It's much improved on the Galaxy S5 compared to the first iteration of the software from 2013, although oddly if you do connect a Galaxy Gear the app will revert to the older version.
This is likely to do with needing to work with two different watch operating systems (Android vs the newer Tizen) and explains why the Gear Fit can't be controlled by this app as well.
It's all very clear and bright now, rather than the darker theme from before, and allows you to do a great many things with your watch.

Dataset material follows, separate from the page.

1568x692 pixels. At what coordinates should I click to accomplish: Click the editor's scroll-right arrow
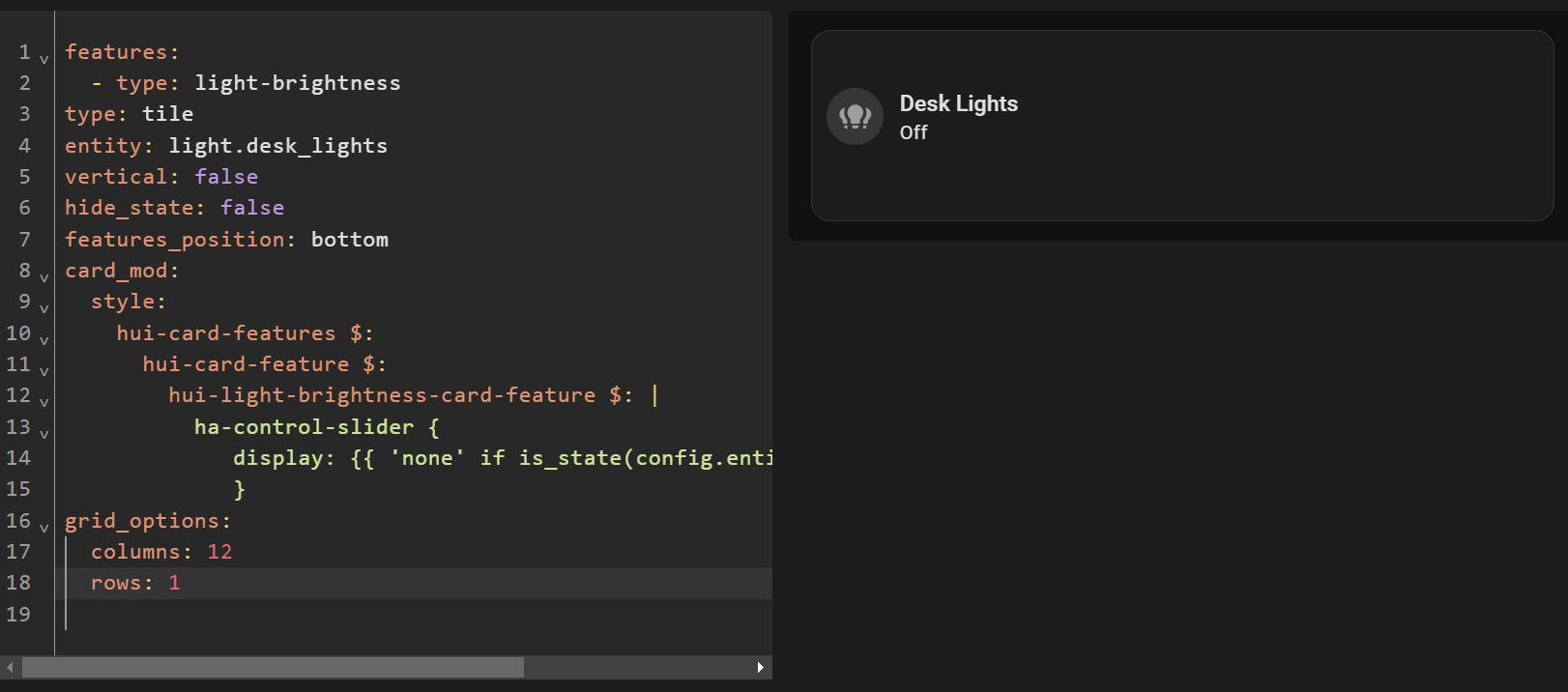point(761,667)
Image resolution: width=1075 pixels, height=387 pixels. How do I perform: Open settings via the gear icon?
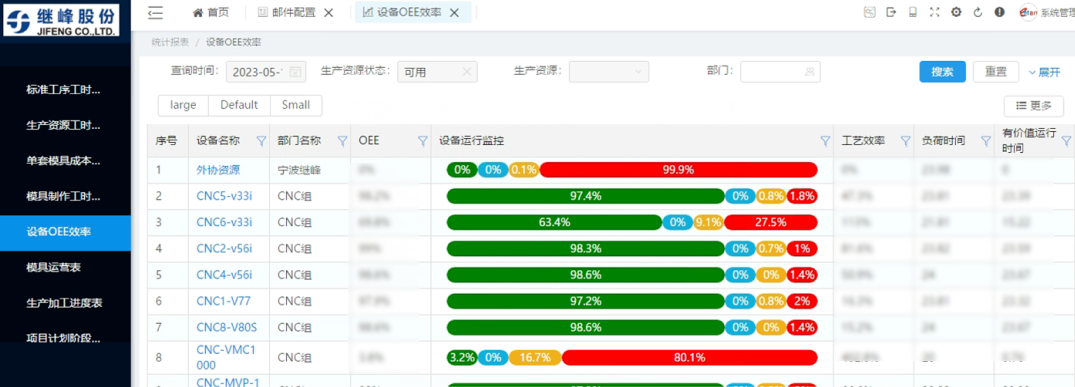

One of the best things is being able to take a picture from your gallery and have it show as the wallpaper on the Gear 2 Neo, which adds a real level of customisability.
The other key area is being able to decide which notifications can be shown on the Gear 2 Neo - one of the most crucial updates to the original Gear.
This means that rather than the apps Samsung decides you can see information on, you can choose to have anything that would show in the notifications bar on your phone display on the watch.
So if you're one of those that needs to know when something has completed building on a game you're playing, or a video has downloaded, these notifications come through to the wrist.
And if you tag Smart Relay when you open the info and then pick up your phone, it will unlock and launch straight into the app. It's a really neat trick and one that shows Samsung is thinking about its audience here.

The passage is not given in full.